The second is that neutrality and prosperity — the so-called “economic miracle” of the 1960s — are inherently bound together. That Austria wouldn’t have become a country with Western European living standards were the Soviets still in control of the country’s east.

And a third is that neutrality was the platform that allowed the country to play an outsized role in global affairs in the 1970s, when then-Chancellor Bruno Kreisky interceded in the Middle East peace process and sought to improve relations between the Global North and South.

All of these are more or less true — or, rather, they were.

An Austrian military officer checks looks on before arrival of the Ukrainian President (unseen) in Vienna, Austria, on September 15, 2020 | Joe Klamar/AFP via Getty Images

The fall of the Berlin Wall meant that by 1990, Austria had gone from being a country at Europe’s periphery, on the fortified border between east and west, to one right at the Continent’s political center.

Austrian capital flowed east, Eastern European labor came west, and throughout the decade, the country became a natural destination for refugees fleeing former Serbian President Slobodan Milošević’s genocidal war. In 1995, Austria then joined the EU along with Sweden and Finland and signed up to NATO’s Partnership for Peace — members of its armed forces still participate in the peacekeeping missions in Kosovo and Bosnia-Herzegovina today.

Yet, despite all this, Austria continues to cling to its official permanent neutrality as if the face-off between Europe’s former military blocs — NATO and the Warsaw Pact — were still ongoing and as though it isn’t an EU member. But Austria’s prosperity, security and place in the world is no longer tied to neutrality as the public and political class still seem to think.

Quite the reverse.

Last year, over two-thirds of Austrian exports were sent to fellow EU member countries, and the country’s economic reach into Central and Eastern Europe is both broad and deep. You can’t visit Romania or the Western Balkans, for example, without falling over branches of Raiffeisen or Erste Bank, or without filling your car at an OMV gas station.

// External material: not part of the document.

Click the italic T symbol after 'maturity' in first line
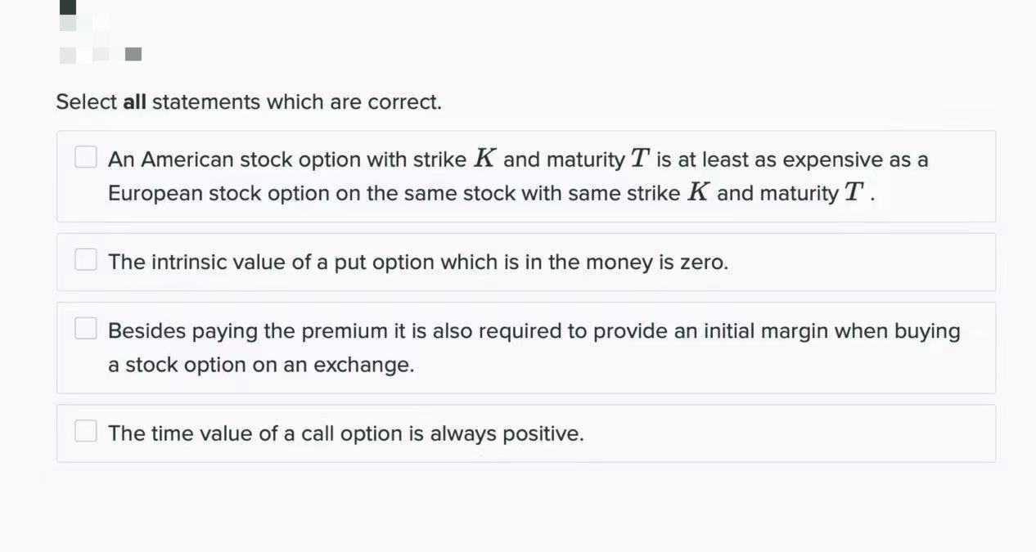point(640,159)
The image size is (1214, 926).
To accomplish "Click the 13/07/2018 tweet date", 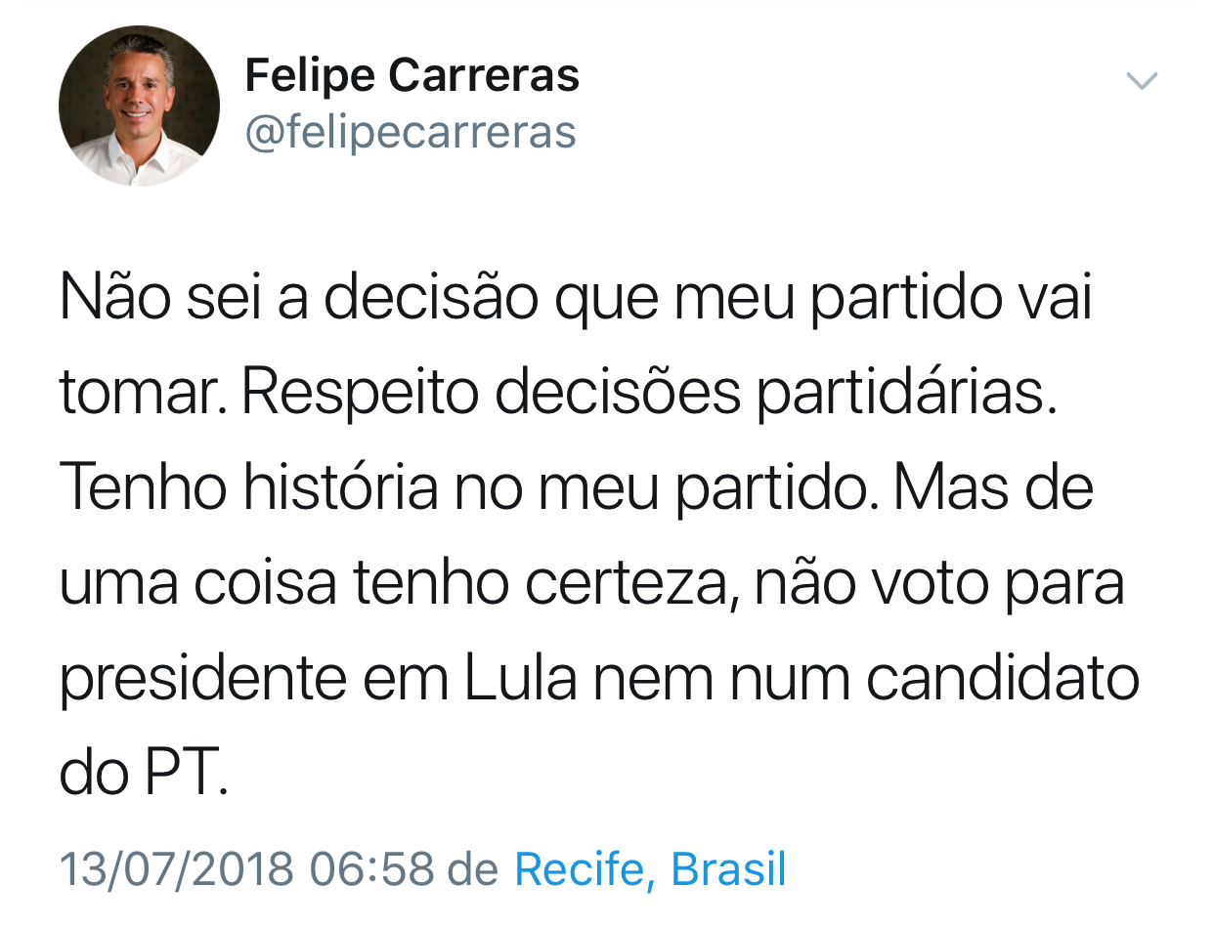I will pyautogui.click(x=177, y=869).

It’s time to accept that Austria’s neutrality-linked independent foreign policy went the way of Kreisky when he left office in 1983. And the fact that the U.N. and the Organization of Petroleum Exporting Countries, among others, call Vienna home is the legacy of a bygone era. Were Kreisky alive today, perhaps he would have sought to negotiate a Black Sea grain deal, but that role was played by Turkey — not Austria.

Today, on almost all nonmilitary matters, Austria’s foreign policy is the EU’s common foreign policy. The country is totally enmeshed in the Continent’s political and economic structures — but its Euro-Atlantic integration remains only half complete.

No longer a border state, Austria is almost fully surrounded by EU and NATO members — Germany, the Czech Republic, Slovakia, Hungary, Slovenia and Italy. Its military is little more than a natural disaster response unit, and it has effectively outsourced its security to its neighbors.

For Austria, neutrality has become an excuse to sit on its hands and do nothing while NATO supplies Ukraine’s military. The view that it can survive as a neutral country, balancing the interests of Russia and the West, while also being part of the West is no longer morally or politically tenable.

Austria should accept responsibility and join the NATO alliance.